Data di Pubblicazione: 11 maggio 2019

Vi sottopongo questa utile notizia per anticipare ciò che spesso ribadisco ai miei Assistiti: non sempre è possibile applicare i concetti generali della legge al caso particolare e concreto. Vi sono casi nei quali l’addebito di colpa non può essere pronunciato dal Giudice, neppure PER ABBANDONO DELLA CASA CONIUGALE, quando esso interviene per disagi fra coniugi già preesistenti all’abbandono stesso. La signora, nel caso che Vi sottopongo, è stata ostinata (dal primo grado fino in Cassazione) nel cercare di fare attribuire all’ex marito, l’addebito di colpa, ma senza riuscire nell’intento. Abbiamo dimostrato che non era più possibile proseguire la convivenza prima dell’abbandono anche per la ormai cessata comunione materiale e spirituale fra coniugi.
Cassazione 2019
Il fatto: Il Tribunale, in primo grado, ebbe a dichiarare la separazione fra coniugi, disponendo che il marito versasse un assegno mensile di 450 euro per contributo al mantenimento dei due figli minorenni. Respingeva, però, la domanda di addebito della separazione avanzata dalla signora.
Per nulla soddisfatta la ex moglie proponeva appello dinnanzi la Corte di Appello competente per vedere stavolta accolta la  domanda di addebito, adducendo una presunta relazione extra-coniugale del marito (che avrebbe voluto dimostrare attraverso investigazioni private da essa stessa commissionate) e l’abbandono del domicilio coniugale.

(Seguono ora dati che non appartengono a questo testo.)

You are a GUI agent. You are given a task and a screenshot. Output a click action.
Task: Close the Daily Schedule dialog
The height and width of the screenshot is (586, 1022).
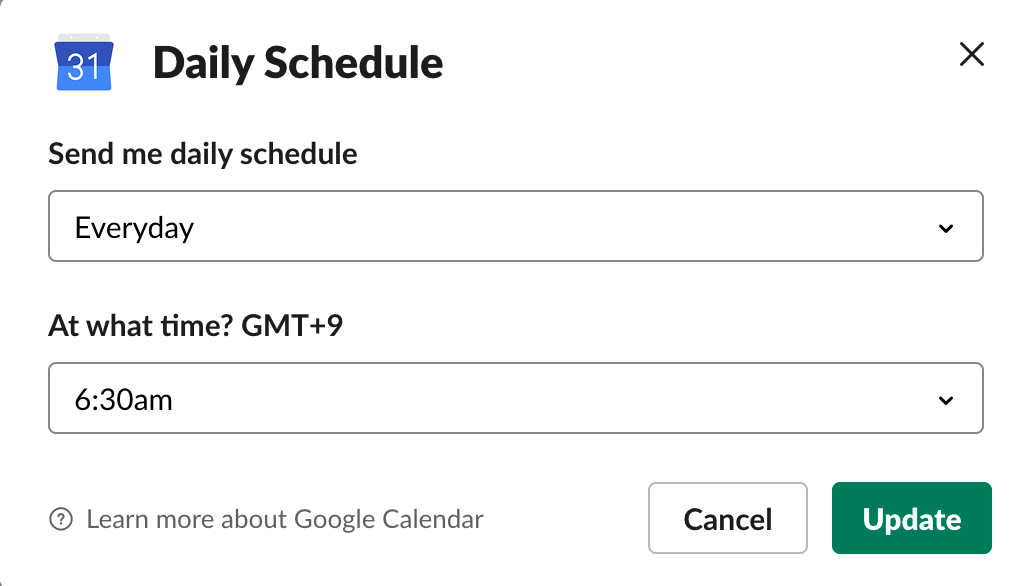[x=971, y=54]
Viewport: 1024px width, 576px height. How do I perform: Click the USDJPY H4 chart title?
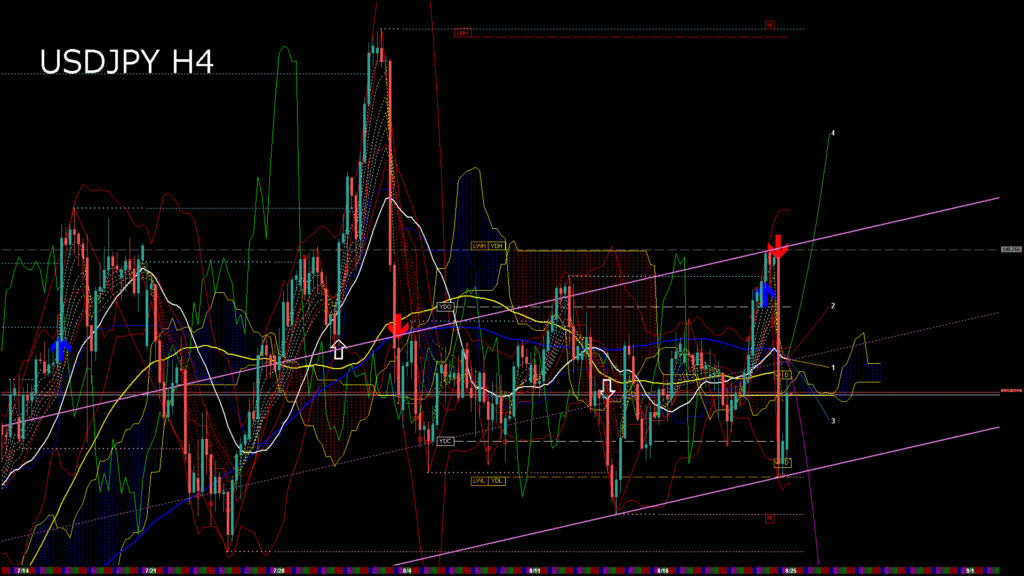click(x=126, y=62)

La Corte d’Appello rigettava la richiesta di addebito proposta dalla Signora.

La donna, per nulla convinta, probabilmente, della buona fede del Tribunale e della Corte di Appello, ha proposto ricorso per Cassazione.

Anche la Suprema Corte di Cassazione NON HA ACCOLTO IL RICORSO DELL’EX MOGLIE, condannandola anche alle spese processuali.

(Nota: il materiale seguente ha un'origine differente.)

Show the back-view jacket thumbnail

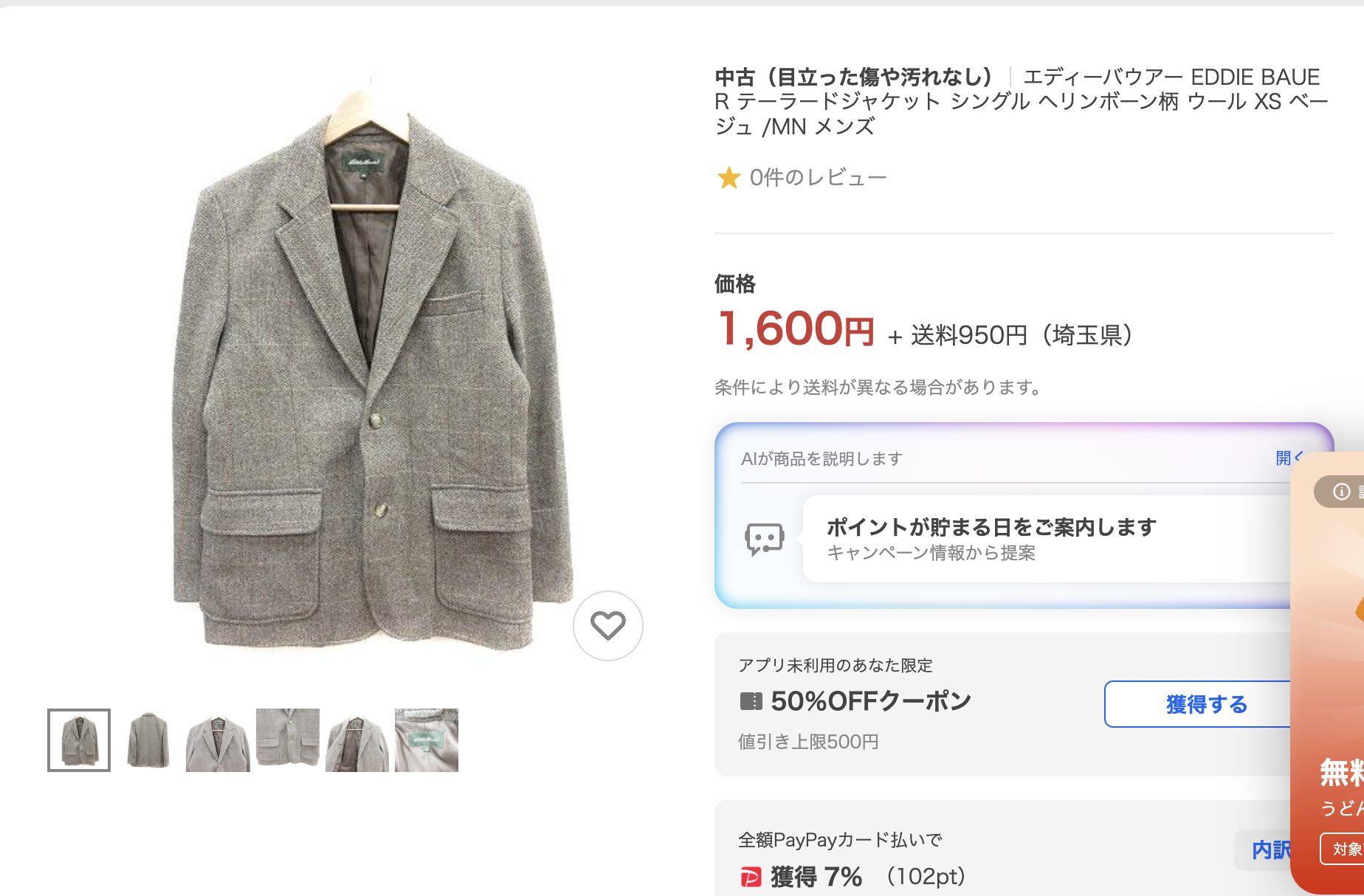coord(148,740)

Quali i motivi della decisione? La Suprema Corte, in merito a ciò che qui voglio sottolineare, ha rigettato le ragioni della Signora perchè il cosiddetto abbandono del tetto coniugale non è stato dimostrato” e non è stata provata neppure la efficacia determinativa della intollerabilità della convivenza e della rottura dell’affectio coniugalis”

La giurisprudenza è granitica ormai nel considerare che “non costituisce violazione di un dovere coniugale la cessazione della convivenza quando ormai il legame affettivo fra i coniugi è definitivamente venuto meno e la crisi del matrimonio deve considerarsi irreversibile” e che “l’allontanamento di uno dei coniugi dalla casa familiare costituisce, in difetto di giusta causa, violazione dell’obbligo di convivenza e la parte che, conseguentemente, richieda la pronuncia di addebito della separazione ha l’onere di provare il rapporto di causalità tra la violazione e l’intollerabilità della convivenza, gravando, invece, sulla controparte la prova della giusta causa>> (cfr. Cass. civ., sez. VI-1, 15 dicembre 2016, n. 25966).

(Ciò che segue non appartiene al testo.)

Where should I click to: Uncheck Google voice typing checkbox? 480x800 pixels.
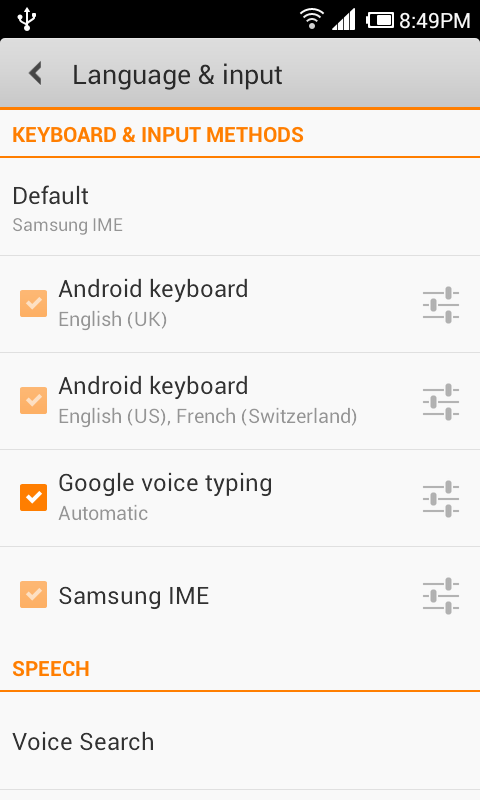coord(34,497)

Nella causa che ci ha riguardato la Signora non ha dimostrato “l’abbandono” ma neppure che esso avrebbe comunque costituito la rottura della convivenza con il marito.

Abbiamo dimostrato noi resistenti, piuttosto, che la affectio coniugalis si era già da tempo sfaldata fra i coniugi a causa del fatto che la moglie non condivideva più con il marito alcun interesse, passione, dialogo e attrazione anche di ordine sessuale.